Java Native Interface (JNI) is probably something that will have most Java programmers running in a fit of terror, and I see why, but I'm rather intrigued by the possibilities, mostly because given my long-term portability goals (Moving the codebase to C++), understanding how the JVM communicates with the underlying system is crucial.

Also, I'm acquiring this habit of taking exiting pre-defined Java structures and stripping them of anything I don't really need, and will possibly end up doing this very same thing with native interfaces, if only to learn more, and have fun along the way.

As far as actual development goes, I'm mostly coding away at the infrastructure for screen and input management, so there isn't much to show for my work. Once this step is done, I should be able to take any Java game and, with minimal tinkering, plug it into my system.


miniDooM: Mocking It Up

It is tempting to dive straight into coding rules and mechanics for a game, but the value of prototyping is often understated.

Now, in order to make simplistic prototypes, I first need to have the basic engine running, which I still haven't completed. But, luckily, there is a sort of prototype of a prototype: The Mock-Up.

Mock-Ups are just models of the final product, built to simulate ho they'll look in the end. In the case of   games, a mockup is something as simple as firing up an art program and drawing a game screen as it should look up.

Oddly enough, I've been doing mockups ever since I wanted to design games. As a kid I often drew, either by hand or on the computer, fake screenshots of the games I imagined. But only recently have I discovered the real power behind properly executed mockups.

Also, props to the Mockup thread at the TIGSource Forums, which opened my eyes about this.

So, without further ado, here is a first mockup of D4K miniDooM:

miniDooM: Code Foundation

The very first thing I got to do, before I began mucking about with sprites and assets, was set up a basic Java program structure unto which to build the project.

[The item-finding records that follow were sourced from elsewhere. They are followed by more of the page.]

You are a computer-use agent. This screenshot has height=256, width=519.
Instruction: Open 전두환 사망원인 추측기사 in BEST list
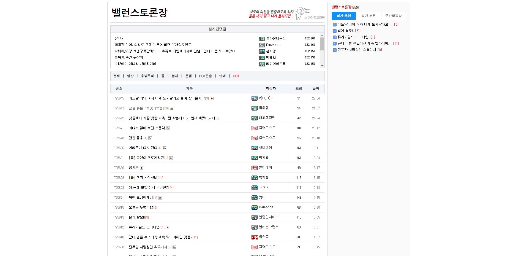(357, 50)
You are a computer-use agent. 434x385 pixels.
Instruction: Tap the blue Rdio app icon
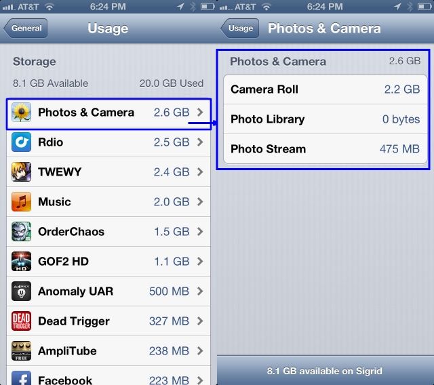tap(21, 142)
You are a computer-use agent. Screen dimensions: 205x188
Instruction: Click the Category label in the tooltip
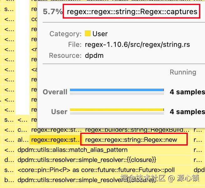65,34
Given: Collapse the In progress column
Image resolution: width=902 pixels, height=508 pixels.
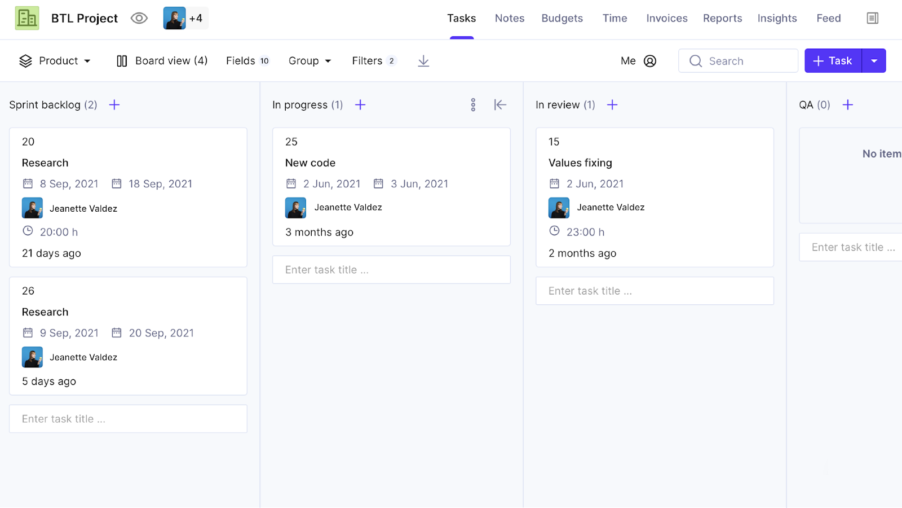Looking at the screenshot, I should [500, 104].
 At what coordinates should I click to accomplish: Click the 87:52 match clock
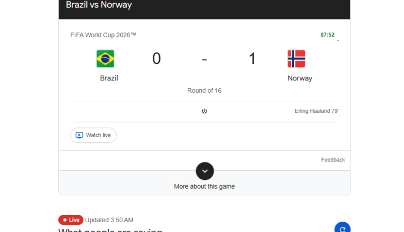click(327, 35)
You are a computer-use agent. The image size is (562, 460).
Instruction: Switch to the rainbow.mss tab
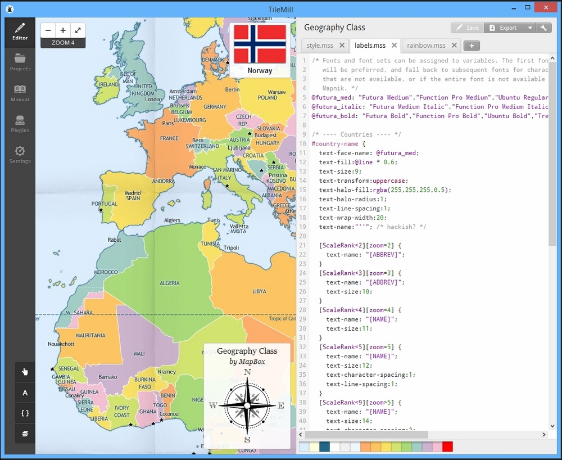(426, 46)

All too often, program development is begun in what I see as the development equivalent of "In medias res", solutions are devised for specific parts of the problem, without consideration for the whole, and thus later need to be stitched together, resulting in a precariously cohesive monstrosity. A Franken-program, we could say.

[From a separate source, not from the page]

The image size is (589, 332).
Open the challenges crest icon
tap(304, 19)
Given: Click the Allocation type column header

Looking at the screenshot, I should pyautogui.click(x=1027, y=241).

In Game Development this usually happens because it is very tempting to quickly code the screen rendering routines, the input listeners, and quickly draw something that moves, and move it around.
The the rest is added to this hastily created infrastructure, and before the developer realizes it, the program has developed quirks of such a caliber it is scary to even think about ironing them out.

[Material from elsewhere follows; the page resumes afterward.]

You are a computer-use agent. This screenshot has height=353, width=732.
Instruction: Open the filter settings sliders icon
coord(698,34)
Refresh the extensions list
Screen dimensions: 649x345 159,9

To avoid this, and because I kind of get off on program architecture, I've devoted the initial week of D4K's miniDooM's development to organizing things. The current architecture might vary, but I'm confident parts can be altered without having too great an impact on the rest of the program.


The miniDooM Project

Time to Log some Devs!

If I were aiming for an epic feeling, I'd start with something like each journey has a fist step, each story has a first chapter, each first chapter has a crummy prequel... But I won't, I'd rather spend my creativity budget cracking silly jokes.

So without further ado, allow me to introduce my first serious Video Game Development Project (drum roll):

The DooM 4k miniDooM Project!

I reserve the right to rename it, though. Also, I've written the words "this is my first game project" so many times already it feels hollow. Here's to this time being different!


Booting Up...

Welcome to the DevLog, a site where I'll pour my thoughts on the development of my personal projects.

Everything on this log will be a work in progress, including the site itself, so don't be surprised if things keep moving around or changing.... or if they don't.

I'm really not completely satisfied with the look of the site yet, but I better start logging, and improve gradually, than lock myself again in the planning stages.

The plan: Weekly updates of whatever project I'm focusing on.